Request. Starting with the line with "Screen dimensions: 360x630 How do I perform: Click the shopping" and going on through the line with "The width and", copy out these lines again, requests included, and shift the coordinates in the answers by adding 87 to every number.

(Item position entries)
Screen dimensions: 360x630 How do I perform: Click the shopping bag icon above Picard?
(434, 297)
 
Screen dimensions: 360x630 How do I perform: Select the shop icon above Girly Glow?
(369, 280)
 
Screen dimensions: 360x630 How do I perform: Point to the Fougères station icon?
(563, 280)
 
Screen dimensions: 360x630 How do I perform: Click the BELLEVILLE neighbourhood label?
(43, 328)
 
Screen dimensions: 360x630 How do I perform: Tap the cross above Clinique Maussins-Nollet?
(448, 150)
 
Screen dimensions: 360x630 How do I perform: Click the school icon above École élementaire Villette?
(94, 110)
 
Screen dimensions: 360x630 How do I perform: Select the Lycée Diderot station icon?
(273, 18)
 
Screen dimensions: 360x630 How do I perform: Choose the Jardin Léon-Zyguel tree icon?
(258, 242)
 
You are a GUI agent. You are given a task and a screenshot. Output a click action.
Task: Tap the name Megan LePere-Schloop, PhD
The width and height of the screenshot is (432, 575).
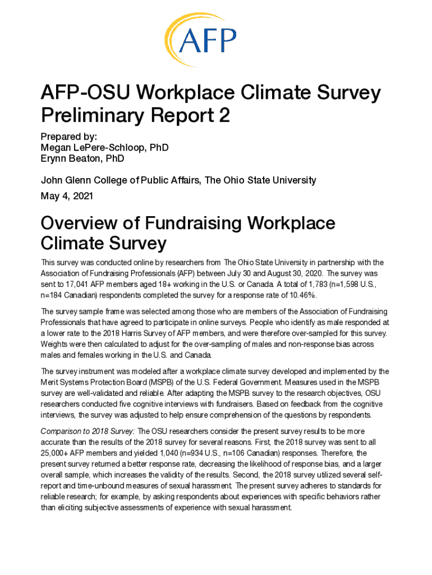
==
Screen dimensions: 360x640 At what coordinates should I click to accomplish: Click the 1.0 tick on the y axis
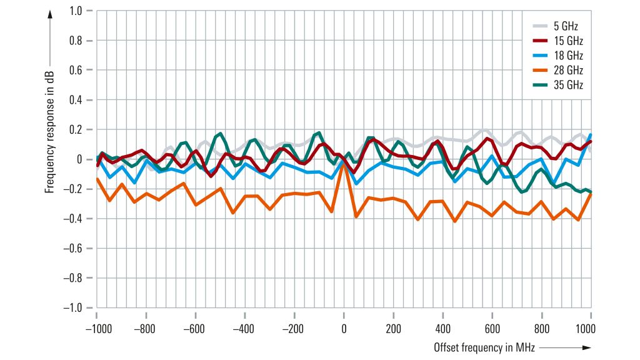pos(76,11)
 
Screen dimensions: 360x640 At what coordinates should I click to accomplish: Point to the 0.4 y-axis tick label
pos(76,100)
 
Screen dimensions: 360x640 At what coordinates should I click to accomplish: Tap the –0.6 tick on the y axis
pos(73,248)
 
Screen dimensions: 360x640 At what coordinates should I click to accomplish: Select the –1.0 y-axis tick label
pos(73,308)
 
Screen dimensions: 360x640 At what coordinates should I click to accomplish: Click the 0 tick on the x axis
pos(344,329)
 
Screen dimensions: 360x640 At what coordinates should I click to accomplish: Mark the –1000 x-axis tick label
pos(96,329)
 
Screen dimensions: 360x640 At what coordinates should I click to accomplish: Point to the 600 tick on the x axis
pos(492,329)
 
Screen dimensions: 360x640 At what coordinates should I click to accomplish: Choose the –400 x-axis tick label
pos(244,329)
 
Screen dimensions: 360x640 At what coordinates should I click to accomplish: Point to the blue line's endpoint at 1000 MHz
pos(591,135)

Result.
Screen dimensions: 360x630 How do I perform: Click the shopping bag icon above Picard?
(521, 384)
 
Screen dimensions: 360x630 How do I perform: Select the shop icon above Girly Glow?
(456, 367)
 
Screen dimensions: 360x630 How do I perform: Point to the Fougères station icon?
(650, 367)
 
Screen dimensions: 360x630 How do I perform: Click the BELLEVILLE neighbourhood label?
(130, 415)
 
Screen dimensions: 360x630 How do I perform: Tap the cross above Clinique Maussins-Nollet?
(535, 237)
 
Screen dimensions: 360x630 How do I perform: Click the school icon above École élementaire Villette?
(181, 197)
 
Screen dimensions: 360x630 How do I perform: Select the Lycée Diderot station icon?
(360, 105)
 
Screen dimensions: 360x630 How do I perform: Choose the Jardin Léon-Zyguel tree icon?
(345, 329)
 
You are a GUI agent. You are given a task and a screenshot. Output a click action.
Task: Tap the name Megan LePere-Schloop, PhD
The width and height of the screenshot is (432, 575).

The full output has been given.